PRESIDENTIELLE DE 2019 : POURQUOI LA CANDIDATURE DU PRESIDENT PAPE DIOP EST A SOUTENIR (PAR IBRAHIMA WADE)

Aujourd’hui personne ne peut nier que notre pays a grand besoin de se réformer pour se doter d’un cadre politique, institutionnel, juridique et économique capable de porter les aspirations des populations sénégalaises. Honnêtement, on ne peut pas non plus imputer au président actuel d’être le seul responsable de toutes les tares qui sapent la modernisation de notre Etat. Presque tous ses prédécesseurs ont d’une façon ou d’une autre profité de la faiblesse de nos institutions pour prolonger leur pouvoir ou l’accroitre. Quelque part, faire les réformes nécessaires, c’est renoncer à certains privilèges et pouvoirs et faire un tel sacrifice sous nos cieux est quasi impossible.
Le président Pape Diop vient de s’engager à ne faire qu’un seul mandat de 5 ans et de démissionner comme président de son propre parti s’il est élu à l’élection présidentielle de 2019. Cette décision est révolutionnaire à double titre car elle va permettre de faire toutes les réformes nécessaires, et aussi permettre l’assainissement de l’environnement politique.
Le président de la République  a trop de pouvoirs et cette hyper-présidentialité de notre Etat, empêche l’effectivité de la séparation et l’indépendance des autres pouvoirs constitutionnels. Notre Assemblée Nationale est comme une caisse enregistreuse qui se caractérise plus à l’applaudimètre face aux injonctions de l’Exécutif, le Pouvoir Judiciaire semble prendre ses ordres du parquet qui est une incursion politique dans cet espace qui devrait nous garantir un Etat de droit. Si le président de la république veut faire les réformes nécessaires pour renforcer ces pouvoirs constitutionnels, il devra accepter de renoncer à un certain nombre de pouvoirs. Le président Pape Diop qui s’engage sur un seul mandat de 5, pourrait quant-à lui faire ce sacrifice et léguer à son successeur un Etat de droit.
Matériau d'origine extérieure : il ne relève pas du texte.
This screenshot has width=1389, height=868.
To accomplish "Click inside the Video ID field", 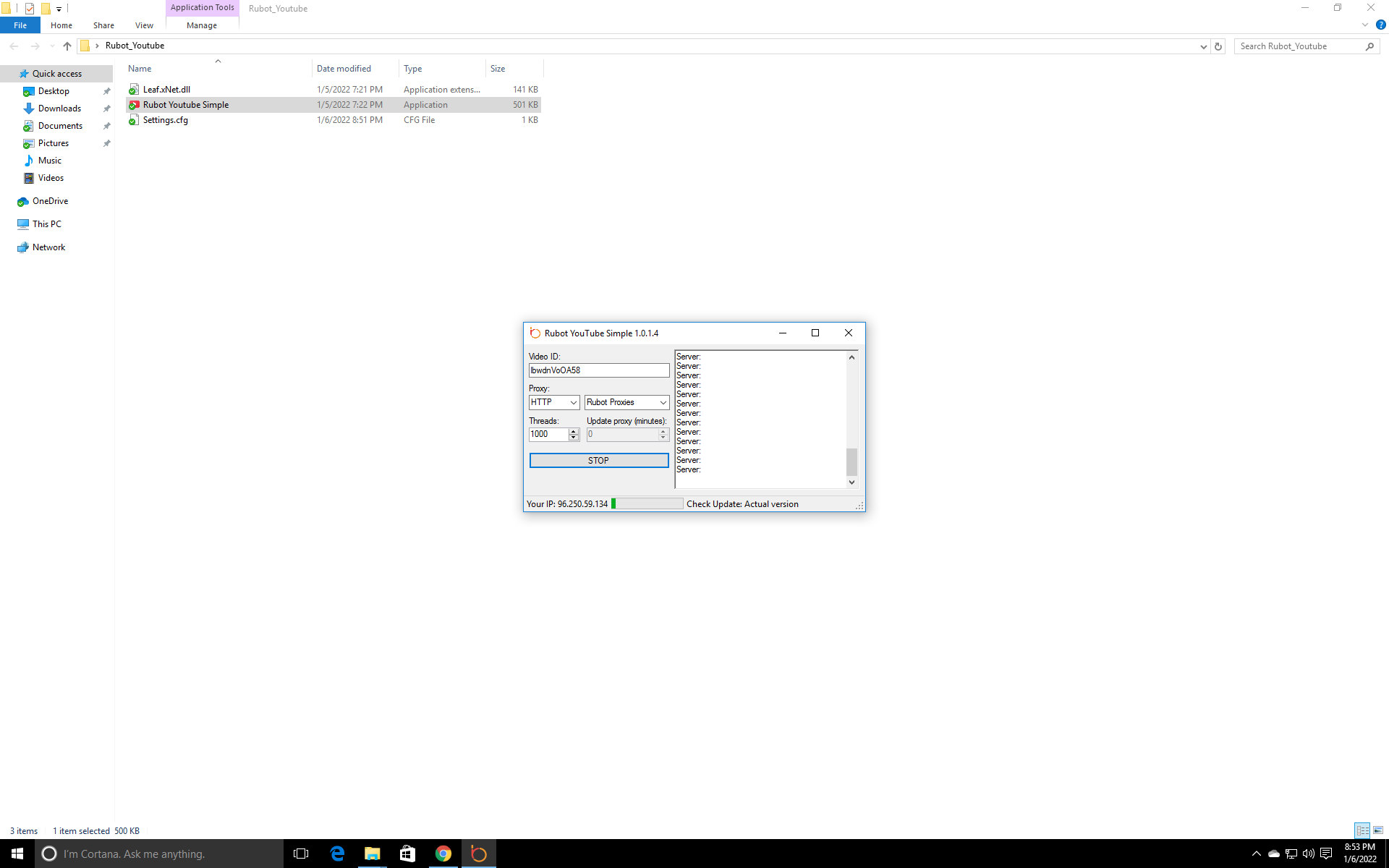I will point(598,370).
Le Sénégal semble être un pays en campagne électorale perpétuelle, car au lieu de mettre en avant les priorités dans les investissements publics, le président de la république privilégie les dépenses électoralistes. Au lendemain de son élection, son objectif était déjà de conservation du pouvoir, en renonçant à la réduction de son mandat et en étant obnubilé par un second mandat. Aujourd’hui, si nous critiquons la réalisation d’un certain nombre d’infrastructures dans le cadre du PSE, ce n’est pas parce qu’elles sont inutiles, mais c’est parce qu’elles ne sont pas prioritaires. On ne peut comprendre qu’au moment où des élèves étudient dans des abris provisoires en pailles, que des étudiants errent entre des universités privées fautes d’amphithéâtres dans les universités publiques, le gouvernement du Sénégal construit des arènes de lutte et autres aréna à coup de milliards. Par ailleurs, le débat perpétuel sur le processus électoral est du, pour une grande partie, au désir de s’accrocher au pouvoir par tous les moyens et ceci installe une situation de conflit entre pouvoir et opposition, alors que le Sénégal était considéré comme le champion démocratique au sud du Sahara.
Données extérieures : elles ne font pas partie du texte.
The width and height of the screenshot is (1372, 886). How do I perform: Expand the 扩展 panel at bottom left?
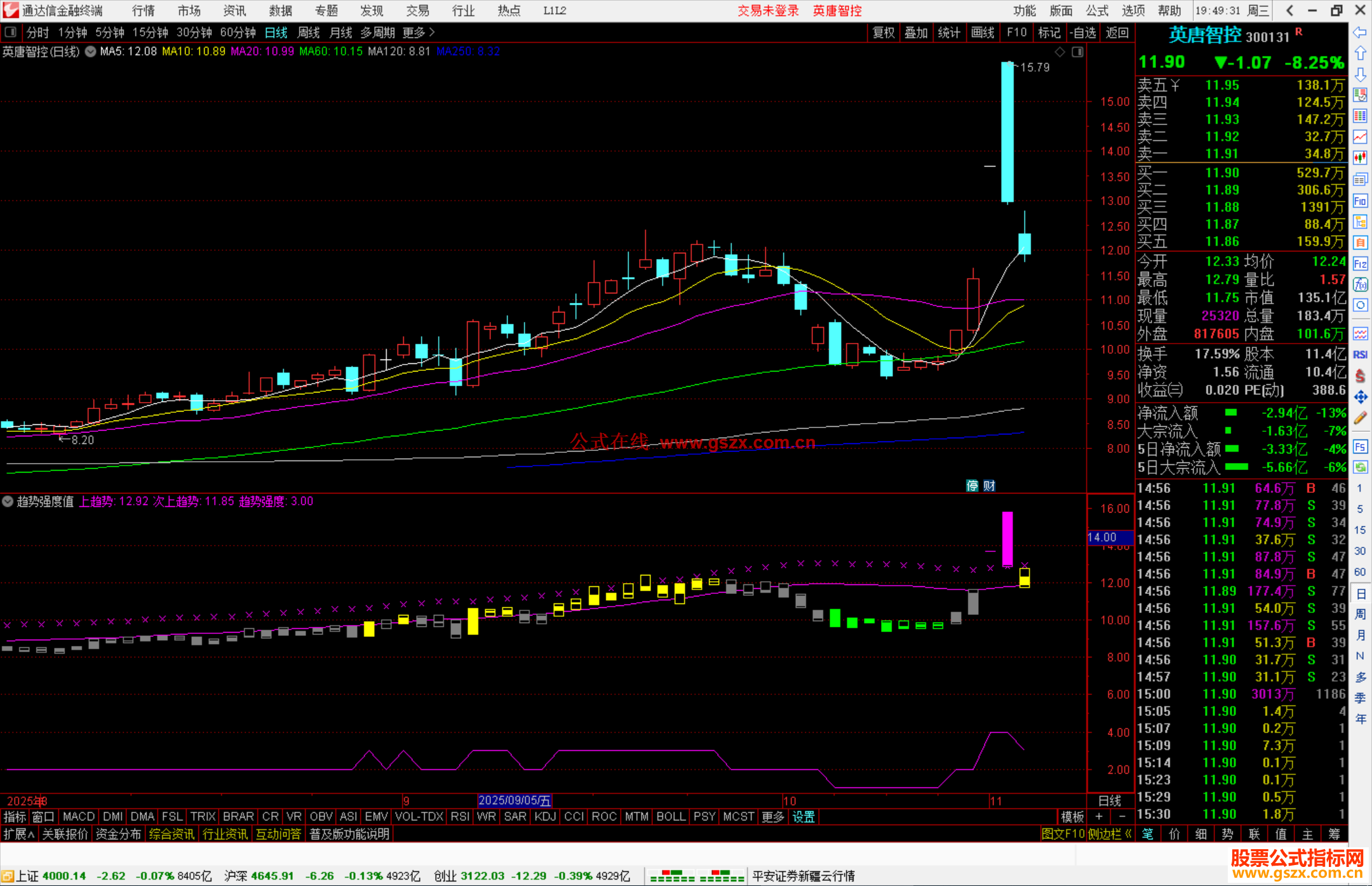19,834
En paraphrasant Malcolm X, j’adapte son questionnement sur la situation de notre pays, en posant les mêmes questions, et en espérant une sensibilisation de mon peuple, afin de l’inciter à choisir cet homme providentiel apte à faire cette révolution en douceur qui pourrait nous sauver de ce mal africain qui empêche à nos Etats de se développer.
« Contre quoi se révolte-t-on ? La structure du pouvoir. La structure du pouvoir américain ? Non. La structure du pouvoir français ? Non. La structure du pouvoir anglais ? Non. Alors de quoi s’agit-il ? Eh bien, il s’agit de la structure … (de l’Etat du Sénégal). Une structure qui englobe tout à la fois les intérêts américains, français, anglais, belges et européens. Ces pays qui ont jadis colonisé l’homme noir forment un gigantesque conglomérat international. Une structure, une illustre maison qui a régné sur le monde jusqu’alors. » Il nous faut un homme qui va mettre l’intérêt du Sénégal en avant en servant le pays et non pas, en se servant du pays. Et cet engagement du président Pape Diop semble nous indiquer qu’il est l’homme de la situation.